According to The Guardian, “Google wanted to use its DoubleClick and other ad systems to track where people go online, so that it can serve ‘relevant’ ads. It also wanted to be able to integrate its Google+ data into that information.” As the US-based Electronic Frontier Foundation (EFF) noted: “That had the side effect of completely undoing all of Safari’s protections against doubleclick.net.” It was, it added, “Like a balloon popped with a pinprick, all of Safari’s protections against DoubleClick were gone.”

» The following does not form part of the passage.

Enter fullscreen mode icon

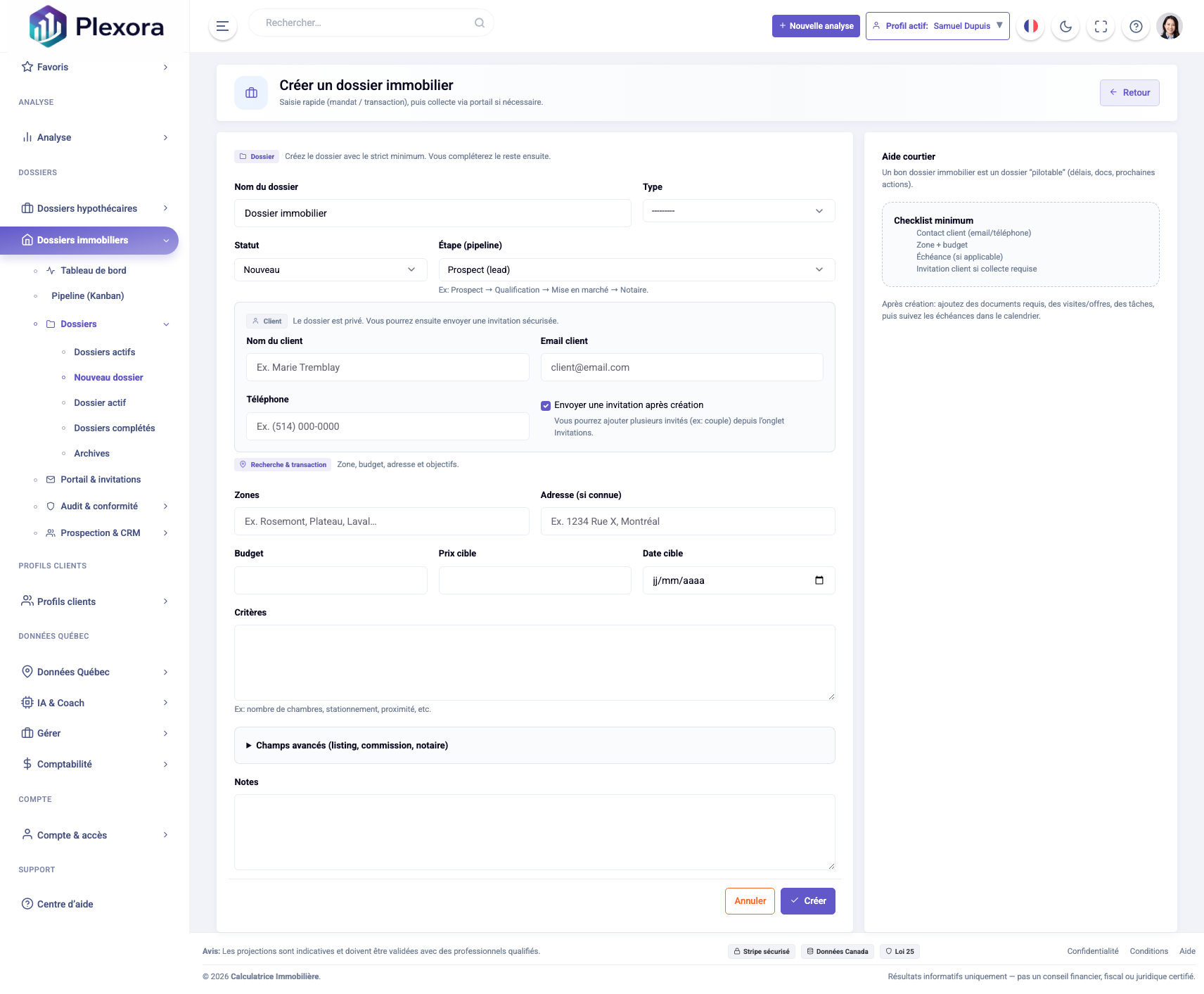(1101, 26)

The thought of making a claim, any claim, against Google was laughable. This was several years before Edward Snowden’s revelations of the NSA and GCHQ snooping activities in June 2013 raised privacy issues to a new level and put them squarely on the public agenda. It also preceded Google’s subsequent settlement with the US Federal Trade Commission (FTC) for the same offence. But it coincided with the revelation of News International’s massive phone hacking of celebrities, politicians, the Royal Family and, above all, of the murdered schoolgirl Millie Dowler. It was this that excited the public imagination and raised the matter of privacy to a new level. Suddenly it mattered in a different way; more personal, more threatening to the ordinary person in the street. The Leveson Inquiry kept the issue on the front pages through much of 2011 and 2012.

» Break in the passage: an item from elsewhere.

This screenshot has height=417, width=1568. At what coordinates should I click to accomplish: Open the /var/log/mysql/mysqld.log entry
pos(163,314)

What is at stake here? How should we understand privacy in the different contexts in which we live and interact online? What powers should consumers have over their data? How can the power of corporations and advertisers be reined in? We are urgently in need of new definitions and concepts; those that served us even a decade ago are no longer adequate given the exponential advance of digital technology. What does “territoriality” or “residence” mean when Google can stretch out its hand from California and rifle through our data as we sit at our computers thousands of miles away? How can “jurisdiction” be confined to a geographical entity in the age of cyber crime and the global reach of search engines and browsers? What do we mean by “privacy” online when people are giving it away freely, not to say promiscuously, on social networking sites such as Facebook, Instagram and YouTube? And finally, though the case was not brought with this in mind, can “damages” be limited to pecuniary loss alone as apparently determined by the DPA?
The case against Google is not only about holding Google to account, but about beginning to clarify and modernise rules and definitions. Most important, it is about creating the laws needed to hold Google et. al. to account. As Guy Aitchison wrote in Open Democracy: “We are to a great extent playing catch-up. The rapidity of technological change has vastly outpaced the development of our laws, institutions and regulatory systems, along with the articulation of the ethical categories and principles with which to understand and evaluate them.”
Or, as Tim Berners Lee, inventor of the World Wide Web, put it: we need an “online Magna Carta” to protect the web. His “Web We Want” campaign was launched on UN Human Rights Day last year and calls on “ordinary people” to take control of the web and challenge “those who seek to control [it] for their own purposes”. It is within that context that we decided to pursue the present case.